WORK INSTRUCTION.
Please write out the complete listing that follows, exactly as it reads.

Content starts

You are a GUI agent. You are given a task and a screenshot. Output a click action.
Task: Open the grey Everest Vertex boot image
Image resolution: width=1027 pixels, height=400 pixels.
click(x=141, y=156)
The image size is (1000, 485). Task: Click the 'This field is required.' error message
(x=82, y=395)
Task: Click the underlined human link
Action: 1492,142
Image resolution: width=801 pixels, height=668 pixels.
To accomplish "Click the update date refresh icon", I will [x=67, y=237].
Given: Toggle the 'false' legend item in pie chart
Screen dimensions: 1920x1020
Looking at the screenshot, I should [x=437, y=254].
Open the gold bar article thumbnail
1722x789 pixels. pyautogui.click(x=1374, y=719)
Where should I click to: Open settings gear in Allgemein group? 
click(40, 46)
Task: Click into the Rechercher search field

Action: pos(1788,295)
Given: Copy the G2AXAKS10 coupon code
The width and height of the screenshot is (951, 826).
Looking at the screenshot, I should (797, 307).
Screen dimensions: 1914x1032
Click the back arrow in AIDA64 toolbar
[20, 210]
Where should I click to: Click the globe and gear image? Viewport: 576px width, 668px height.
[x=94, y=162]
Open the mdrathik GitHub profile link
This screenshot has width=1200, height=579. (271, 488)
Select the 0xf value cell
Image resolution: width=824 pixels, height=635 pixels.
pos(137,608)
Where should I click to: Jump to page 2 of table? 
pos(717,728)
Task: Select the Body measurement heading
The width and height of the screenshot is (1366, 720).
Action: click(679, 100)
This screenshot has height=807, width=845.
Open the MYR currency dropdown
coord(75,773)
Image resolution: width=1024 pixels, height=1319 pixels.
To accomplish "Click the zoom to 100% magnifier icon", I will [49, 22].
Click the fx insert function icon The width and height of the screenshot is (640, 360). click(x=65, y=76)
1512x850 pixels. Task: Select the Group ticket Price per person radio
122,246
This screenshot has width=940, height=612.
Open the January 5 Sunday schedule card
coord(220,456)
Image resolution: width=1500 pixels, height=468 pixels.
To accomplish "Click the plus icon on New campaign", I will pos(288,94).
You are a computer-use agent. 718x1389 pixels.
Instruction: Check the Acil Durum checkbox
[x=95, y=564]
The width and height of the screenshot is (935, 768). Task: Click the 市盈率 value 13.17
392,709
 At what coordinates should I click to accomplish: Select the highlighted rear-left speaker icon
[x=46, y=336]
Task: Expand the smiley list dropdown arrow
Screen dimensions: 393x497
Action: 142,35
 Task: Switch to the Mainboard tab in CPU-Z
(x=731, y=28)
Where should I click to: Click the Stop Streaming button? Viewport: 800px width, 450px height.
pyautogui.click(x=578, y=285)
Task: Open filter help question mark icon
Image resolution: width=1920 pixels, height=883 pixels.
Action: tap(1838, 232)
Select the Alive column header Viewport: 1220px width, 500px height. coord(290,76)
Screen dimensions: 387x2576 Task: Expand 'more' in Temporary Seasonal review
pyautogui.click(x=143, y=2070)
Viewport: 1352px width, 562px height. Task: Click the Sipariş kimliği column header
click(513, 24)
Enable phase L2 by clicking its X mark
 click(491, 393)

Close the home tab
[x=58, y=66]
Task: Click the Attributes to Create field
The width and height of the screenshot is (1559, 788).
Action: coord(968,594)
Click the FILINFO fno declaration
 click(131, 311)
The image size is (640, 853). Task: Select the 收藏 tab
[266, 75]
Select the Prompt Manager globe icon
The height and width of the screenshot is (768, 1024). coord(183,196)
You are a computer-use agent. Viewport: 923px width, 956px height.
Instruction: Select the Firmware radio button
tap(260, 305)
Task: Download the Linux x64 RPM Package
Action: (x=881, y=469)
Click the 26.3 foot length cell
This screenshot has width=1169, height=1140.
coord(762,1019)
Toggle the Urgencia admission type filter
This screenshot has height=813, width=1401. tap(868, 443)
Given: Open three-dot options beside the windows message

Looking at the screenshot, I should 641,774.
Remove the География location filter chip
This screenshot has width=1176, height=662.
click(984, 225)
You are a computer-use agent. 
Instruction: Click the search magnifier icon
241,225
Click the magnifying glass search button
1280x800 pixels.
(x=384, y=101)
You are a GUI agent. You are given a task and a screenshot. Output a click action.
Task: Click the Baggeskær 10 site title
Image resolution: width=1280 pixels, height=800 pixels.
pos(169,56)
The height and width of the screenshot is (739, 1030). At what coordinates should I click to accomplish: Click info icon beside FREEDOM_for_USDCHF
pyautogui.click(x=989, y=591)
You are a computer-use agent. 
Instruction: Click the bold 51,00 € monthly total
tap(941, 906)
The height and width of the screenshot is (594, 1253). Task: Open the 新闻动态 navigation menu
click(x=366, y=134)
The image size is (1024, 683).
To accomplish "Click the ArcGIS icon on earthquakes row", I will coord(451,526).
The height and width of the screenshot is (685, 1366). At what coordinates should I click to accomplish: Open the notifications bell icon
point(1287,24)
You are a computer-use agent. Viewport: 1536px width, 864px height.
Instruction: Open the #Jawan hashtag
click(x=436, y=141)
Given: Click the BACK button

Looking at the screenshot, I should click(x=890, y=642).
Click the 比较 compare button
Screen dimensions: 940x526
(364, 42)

Content ends

OUTPUT.
You are a GUI agent. You are given a task and a screenshot. Output a click action.
Task: Open the grey Everest Vertex boot image
Image resolution: width=1027 pixels, height=400 pixels.
click(x=141, y=156)
The image size is (1000, 485). Task: Click the 'This field is required.' error message
(x=82, y=395)
Task: Click the underlined human link
Action: 1492,142
Image resolution: width=801 pixels, height=668 pixels.
To accomplish "Click the update date refresh icon", I will [x=67, y=237].
Given: Toggle the 'false' legend item in pie chart
Screen dimensions: 1920x1020
Looking at the screenshot, I should [x=437, y=254].
Open the gold bar article thumbnail
1722x789 pixels. pyautogui.click(x=1374, y=719)
Where should I click to: Open settings gear in Allgemein group? 
click(40, 46)
Task: Click into the Rechercher search field

Action: pos(1788,295)
Given: Copy the G2AXAKS10 coupon code
The width and height of the screenshot is (951, 826).
Looking at the screenshot, I should (797, 307).
Screen dimensions: 1914x1032
Click the back arrow in AIDA64 toolbar
[20, 210]
Where should I click to: Click the globe and gear image? Viewport: 576px width, 668px height.
[x=94, y=162]
Open the mdrathik GitHub profile link
This screenshot has width=1200, height=579. (271, 488)
Select the 0xf value cell
Image resolution: width=824 pixels, height=635 pixels.
pos(137,608)
Where should I click to: Jump to page 2 of table? 
pos(717,728)
Task: Select the Body measurement heading
The width and height of the screenshot is (1366, 720).
Action: click(679, 100)
This screenshot has height=807, width=845.
Open the MYR currency dropdown
coord(75,773)
Image resolution: width=1024 pixels, height=1319 pixels.
To accomplish "Click the zoom to 100% magnifier icon", I will [49, 22].
Click the fx insert function icon The width and height of the screenshot is (640, 360). click(x=65, y=76)
1512x850 pixels. Task: Select the Group ticket Price per person radio
122,246
This screenshot has width=940, height=612.
Open the January 5 Sunday schedule card
coord(220,456)
Image resolution: width=1500 pixels, height=468 pixels.
To accomplish "Click the plus icon on New campaign", I will pos(288,94).
You are a computer-use agent. 718x1389 pixels.
Instruction: Check the Acil Durum checkbox
[x=95, y=564]
The width and height of the screenshot is (935, 768). Task: Click the 市盈率 value 13.17
392,709
 At what coordinates should I click to accomplish: Select the highlighted rear-left speaker icon
[x=46, y=336]
Task: Expand the smiley list dropdown arrow
Screen dimensions: 393x497
Action: 142,35
 Task: Switch to the Mainboard tab in CPU-Z
(x=731, y=28)
Where should I click to: Click the Stop Streaming button? Viewport: 800px width, 450px height.
pyautogui.click(x=578, y=285)
Task: Open filter help question mark icon
Image resolution: width=1920 pixels, height=883 pixels.
Action: tap(1838, 232)
Select the Alive column header Viewport: 1220px width, 500px height. coord(290,76)
Screen dimensions: 387x2576 Task: Expand 'more' in Temporary Seasonal review
pyautogui.click(x=143, y=2070)
Viewport: 1352px width, 562px height. Task: Click the Sipariş kimliği column header
click(513, 24)
Enable phase L2 by clicking its X mark
 click(491, 393)

Close the home tab
[x=58, y=66]
Task: Click the Attributes to Create field
The width and height of the screenshot is (1559, 788).
Action: coord(968,594)
Click the FILINFO fno declaration
 click(131, 311)
The image size is (640, 853). Task: Select the 收藏 tab
[266, 75]
Select the Prompt Manager globe icon
The height and width of the screenshot is (768, 1024). coord(183,196)
You are a computer-use agent. Viewport: 923px width, 956px height.
Instruction: Select the Firmware radio button
tap(260, 305)
Task: Download the Linux x64 RPM Package
Action: (x=881, y=469)
Click the 26.3 foot length cell
This screenshot has width=1169, height=1140.
coord(762,1019)
Toggle the Urgencia admission type filter
This screenshot has height=813, width=1401. tap(868, 443)
Given: Open three-dot options beside the windows message

Looking at the screenshot, I should 641,774.
Remove the География location filter chip
This screenshot has width=1176, height=662.
click(984, 225)
You are a computer-use agent. 
Instruction: Click the search magnifier icon
241,225
Click the magnifying glass search button
1280x800 pixels.
(x=384, y=101)
You are a GUI agent. You are given a task and a screenshot. Output a click action.
Task: Click the Baggeskær 10 site title
Image resolution: width=1280 pixels, height=800 pixels.
pos(169,56)
The height and width of the screenshot is (739, 1030). At what coordinates should I click to accomplish: Click info icon beside FREEDOM_for_USDCHF
pyautogui.click(x=989, y=591)
You are a computer-use agent. 
Instruction: Click the bold 51,00 € monthly total
tap(941, 906)
The height and width of the screenshot is (594, 1253). Task: Open the 新闻动态 navigation menu
click(x=366, y=134)
The image size is (1024, 683).
To accomplish "Click the ArcGIS icon on earthquakes row", I will coord(451,526).
The height and width of the screenshot is (685, 1366). At what coordinates should I click to accomplish: Open the notifications bell icon
point(1287,24)
You are a computer-use agent. Viewport: 1536px width, 864px height.
Instruction: Open the #Jawan hashtag
click(x=436, y=141)
Given: Click the BACK button

Looking at the screenshot, I should click(x=890, y=642).
Click the 比较 compare button
Screen dimensions: 940x526
(364, 42)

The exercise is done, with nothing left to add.